So why, you ask, am I reflecting on the “problems of predicting the future of online video” (or any crystal ball gazing)? You didn’t ask that, but I made you think you did.
Well its’ pretty simple. I’m using this post as an exercise in addressing cognitive dissonance with public use of rationalization, ego defense and misdirection. But now you think you saw that all along, right? In 2006 I predicted “marketers will get smarter” about online video. And although financial predictions suggest 2011 the space will flourish, I failed big time on that account. As a career marketer, I should have known one thing with certainty. We marketers will not get smarter in a year, or even a dozen years. We’re an impressive group with lots of sizzle, but smarter? So naive I can be.
We marketers lack the balls to sell or the intellect to create something. But we’re psychological masters of that odd space between creating (Beta tapes were good) and selling (VHS tapes were adopted), so we market!

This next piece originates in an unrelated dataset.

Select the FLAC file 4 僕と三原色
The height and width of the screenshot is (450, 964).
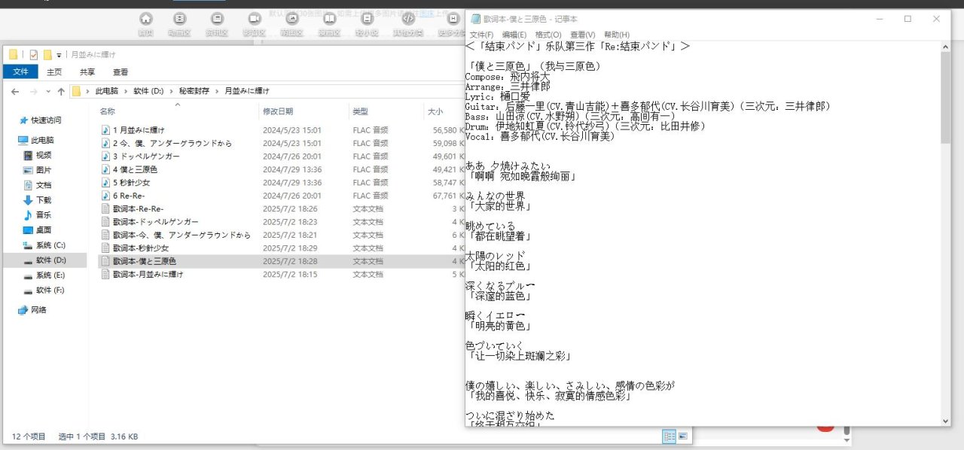tap(136, 169)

And you’ll watch with amazement at our brilliance! Stand with mouths agape as we’re targeting important segments, generating unique consumer insights, identifying real and perceived value propositions, engaging and converting prospects, articulating benefits not features, and (of course) executing flawlessly. Yes you’ll watch our show like first-grade children enjoying their first magic show. Some will see our slight of hands, but all will leave with astonishment and wonder.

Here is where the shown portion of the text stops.